Sadly, two things made this device fail.

  1. The company was acquired by Logitech and there were multiple reshuffles of the software / ecosystem. Newer devices came out, and the legacy stuff was left in the dust.
  2. Streaming services became the new way to listen to music. The apps got really good and the friction between you and the music you wanted to hear was removed. Owning your music became less important to consuming music.

I can imagine a few futures where a device like this would survive if it had something like Plex supporting it. Today I still have my digital music collection, but it’s served up by Plex and we use the various Plex apps and supported devices to listen to it – including an Ikea Sonos speaker.

The second device is the Acer AspireOne. This was also around ~$400 when it came out, which was a ground breaking price point for a laptop. Sure this was a tiny 8.9″ screen, but it had everything we’ve come to assume a Chromebook can do. It was branded a Netbook, a category that died when Chromebooks came out.

For a while, this was used as Jenn’s primary device.
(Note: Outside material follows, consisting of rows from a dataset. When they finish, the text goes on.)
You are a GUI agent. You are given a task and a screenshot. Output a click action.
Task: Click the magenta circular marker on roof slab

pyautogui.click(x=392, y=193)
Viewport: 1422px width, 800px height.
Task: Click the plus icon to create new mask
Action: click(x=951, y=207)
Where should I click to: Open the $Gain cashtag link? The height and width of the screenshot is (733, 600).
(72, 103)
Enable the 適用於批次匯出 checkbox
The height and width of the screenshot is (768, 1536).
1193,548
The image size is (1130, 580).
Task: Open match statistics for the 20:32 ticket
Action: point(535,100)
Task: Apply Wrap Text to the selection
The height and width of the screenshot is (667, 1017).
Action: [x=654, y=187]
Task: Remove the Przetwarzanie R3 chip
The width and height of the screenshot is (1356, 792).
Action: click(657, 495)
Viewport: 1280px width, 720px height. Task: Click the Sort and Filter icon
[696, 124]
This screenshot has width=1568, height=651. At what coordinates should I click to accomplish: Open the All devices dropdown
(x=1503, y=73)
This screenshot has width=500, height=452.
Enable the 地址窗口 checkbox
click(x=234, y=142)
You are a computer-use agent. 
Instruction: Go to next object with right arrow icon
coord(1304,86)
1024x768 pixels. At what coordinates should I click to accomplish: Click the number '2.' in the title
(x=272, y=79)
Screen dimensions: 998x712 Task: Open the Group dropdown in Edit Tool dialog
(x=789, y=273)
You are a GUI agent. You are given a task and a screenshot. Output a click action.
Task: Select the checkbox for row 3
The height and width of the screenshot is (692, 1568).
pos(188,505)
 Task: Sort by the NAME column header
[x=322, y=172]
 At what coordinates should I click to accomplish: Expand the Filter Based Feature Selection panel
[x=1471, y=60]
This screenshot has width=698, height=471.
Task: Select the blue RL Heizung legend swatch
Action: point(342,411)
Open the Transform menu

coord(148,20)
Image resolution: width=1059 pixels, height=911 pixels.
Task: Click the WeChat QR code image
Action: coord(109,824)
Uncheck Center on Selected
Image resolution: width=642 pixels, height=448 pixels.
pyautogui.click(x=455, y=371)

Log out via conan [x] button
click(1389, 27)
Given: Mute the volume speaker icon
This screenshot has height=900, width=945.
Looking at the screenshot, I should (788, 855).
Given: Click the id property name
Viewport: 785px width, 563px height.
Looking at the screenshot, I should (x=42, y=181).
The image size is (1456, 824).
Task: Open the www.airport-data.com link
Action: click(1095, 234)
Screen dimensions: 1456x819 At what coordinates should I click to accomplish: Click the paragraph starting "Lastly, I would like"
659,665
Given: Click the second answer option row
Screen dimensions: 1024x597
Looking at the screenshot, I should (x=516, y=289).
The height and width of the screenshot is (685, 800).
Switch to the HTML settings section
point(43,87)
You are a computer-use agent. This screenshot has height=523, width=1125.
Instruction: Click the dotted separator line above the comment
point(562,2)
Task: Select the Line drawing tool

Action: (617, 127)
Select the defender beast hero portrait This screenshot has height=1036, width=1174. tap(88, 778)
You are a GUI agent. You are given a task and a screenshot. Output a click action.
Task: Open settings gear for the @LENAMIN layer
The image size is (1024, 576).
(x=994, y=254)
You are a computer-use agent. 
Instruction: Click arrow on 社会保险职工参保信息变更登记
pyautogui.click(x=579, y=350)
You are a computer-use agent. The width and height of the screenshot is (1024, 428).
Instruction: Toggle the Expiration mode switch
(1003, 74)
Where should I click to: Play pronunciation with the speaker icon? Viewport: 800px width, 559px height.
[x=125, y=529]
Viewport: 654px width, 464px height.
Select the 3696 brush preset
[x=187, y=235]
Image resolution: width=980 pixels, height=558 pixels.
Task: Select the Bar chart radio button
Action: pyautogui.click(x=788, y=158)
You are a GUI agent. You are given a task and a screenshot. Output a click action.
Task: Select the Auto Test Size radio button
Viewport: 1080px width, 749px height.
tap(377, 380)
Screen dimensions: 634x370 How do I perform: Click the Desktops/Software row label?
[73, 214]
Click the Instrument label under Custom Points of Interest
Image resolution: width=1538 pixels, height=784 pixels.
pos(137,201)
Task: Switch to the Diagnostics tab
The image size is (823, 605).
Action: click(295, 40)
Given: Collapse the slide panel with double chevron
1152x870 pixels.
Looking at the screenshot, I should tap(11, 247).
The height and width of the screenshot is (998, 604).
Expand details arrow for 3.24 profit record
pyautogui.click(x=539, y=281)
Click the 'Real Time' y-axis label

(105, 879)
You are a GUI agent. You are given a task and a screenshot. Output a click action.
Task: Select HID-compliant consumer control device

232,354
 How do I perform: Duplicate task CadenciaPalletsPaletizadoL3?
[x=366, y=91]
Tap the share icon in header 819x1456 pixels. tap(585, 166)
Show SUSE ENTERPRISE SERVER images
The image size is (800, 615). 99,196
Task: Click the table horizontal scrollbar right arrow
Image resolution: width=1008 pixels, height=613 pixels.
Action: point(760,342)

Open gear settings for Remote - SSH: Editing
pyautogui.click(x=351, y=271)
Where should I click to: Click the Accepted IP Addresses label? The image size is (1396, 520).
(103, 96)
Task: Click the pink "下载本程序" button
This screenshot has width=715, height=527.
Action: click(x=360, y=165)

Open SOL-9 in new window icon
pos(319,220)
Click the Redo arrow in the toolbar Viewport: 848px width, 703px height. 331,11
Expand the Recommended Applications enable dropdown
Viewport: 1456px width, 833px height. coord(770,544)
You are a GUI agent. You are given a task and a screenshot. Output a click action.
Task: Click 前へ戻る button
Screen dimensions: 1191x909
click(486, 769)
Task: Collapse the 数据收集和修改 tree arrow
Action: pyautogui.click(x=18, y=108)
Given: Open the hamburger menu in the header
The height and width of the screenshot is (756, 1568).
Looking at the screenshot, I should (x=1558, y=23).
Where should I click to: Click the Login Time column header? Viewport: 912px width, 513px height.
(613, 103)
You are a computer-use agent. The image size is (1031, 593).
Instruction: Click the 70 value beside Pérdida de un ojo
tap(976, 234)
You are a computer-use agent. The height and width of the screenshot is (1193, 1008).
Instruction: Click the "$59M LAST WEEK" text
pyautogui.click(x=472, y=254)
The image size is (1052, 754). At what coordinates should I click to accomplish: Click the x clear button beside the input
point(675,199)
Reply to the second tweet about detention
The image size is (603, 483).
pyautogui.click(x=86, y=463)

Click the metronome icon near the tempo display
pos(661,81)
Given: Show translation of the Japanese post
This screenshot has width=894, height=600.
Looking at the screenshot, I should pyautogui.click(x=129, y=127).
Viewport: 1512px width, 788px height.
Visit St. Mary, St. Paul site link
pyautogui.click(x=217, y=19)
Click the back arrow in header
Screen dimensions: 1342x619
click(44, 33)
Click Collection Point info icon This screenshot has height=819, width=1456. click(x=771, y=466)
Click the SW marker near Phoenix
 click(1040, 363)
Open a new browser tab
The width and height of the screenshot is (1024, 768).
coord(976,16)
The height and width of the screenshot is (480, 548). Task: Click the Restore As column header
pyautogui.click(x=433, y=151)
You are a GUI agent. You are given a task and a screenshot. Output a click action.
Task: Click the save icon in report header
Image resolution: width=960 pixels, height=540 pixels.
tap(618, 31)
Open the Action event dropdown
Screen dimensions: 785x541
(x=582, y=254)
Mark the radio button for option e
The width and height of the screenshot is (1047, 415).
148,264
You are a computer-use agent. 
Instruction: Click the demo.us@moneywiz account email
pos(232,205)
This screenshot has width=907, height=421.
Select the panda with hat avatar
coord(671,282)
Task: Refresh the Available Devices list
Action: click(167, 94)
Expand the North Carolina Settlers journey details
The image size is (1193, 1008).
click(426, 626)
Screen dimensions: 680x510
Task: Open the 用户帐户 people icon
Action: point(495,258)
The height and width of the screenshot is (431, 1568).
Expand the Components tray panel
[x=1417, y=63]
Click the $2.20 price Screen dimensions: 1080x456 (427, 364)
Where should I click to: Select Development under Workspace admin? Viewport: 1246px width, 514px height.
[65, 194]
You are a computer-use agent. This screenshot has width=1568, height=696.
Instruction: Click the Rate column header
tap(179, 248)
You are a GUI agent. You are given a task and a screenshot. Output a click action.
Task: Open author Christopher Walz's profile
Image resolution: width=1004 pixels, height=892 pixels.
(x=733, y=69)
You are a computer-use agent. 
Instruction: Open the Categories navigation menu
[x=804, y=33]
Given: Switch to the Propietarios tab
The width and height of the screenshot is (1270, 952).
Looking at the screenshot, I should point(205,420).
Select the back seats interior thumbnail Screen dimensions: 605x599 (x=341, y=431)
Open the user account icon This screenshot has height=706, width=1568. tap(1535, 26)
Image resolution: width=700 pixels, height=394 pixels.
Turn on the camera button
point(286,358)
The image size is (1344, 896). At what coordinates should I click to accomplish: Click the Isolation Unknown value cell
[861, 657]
It had access to email, could surf the web and even had a webcam and mic for recording video. (this was before we had ubiquitous video meeting software). It even supported local document editing via early versions of what we know as LibreOffice now.

It was replaced with a mac mini ages ago, which in turn was replaced.. I kept this little laptop around. The original software was a special Linux build that was really pretty horrible, but as this was just a standard intel based machine it would accept a lot of the usual Linux distros.

At one point I even managed to squeeze neverware onto this to make it into a very low end Chromebook. It worked, but was barely capable of doing some of the heavier web workloads that are pervasive on the modern web.

My primary use for this was a hackable Linux laptop that would let me do stuff like reconfigure routers. It’s built in ethernet jack was great for this and meant that I didn’t have to crawl behind my desktop machine to mess with the network.  Sadly the battery on this gave up and it needs to be wall powered, limiting it’s usefulness in terms of portability.

I’ll miss having it, but I’ve since gotten my hands on a 14″ HP Chromebook that I unlocked and installed Linux on, specifically GalluimOS. This has become my go-to portable Linux hack machine. The battery on this isn’t great, but it’ll still run an hour or so. Plenty of time for my needs.

Well, farewell to these devices. I’m glad that they didn’t hit the landfill as I was able to sell them on Kijiji for a couple of bucks. The squeezebox went for $20, very quickly I’ll add. The netbook for $10, which for a working laptop is some unbelievable price apparently. While that is horrible depreciation, at least someone is going to use them for something which has value to me.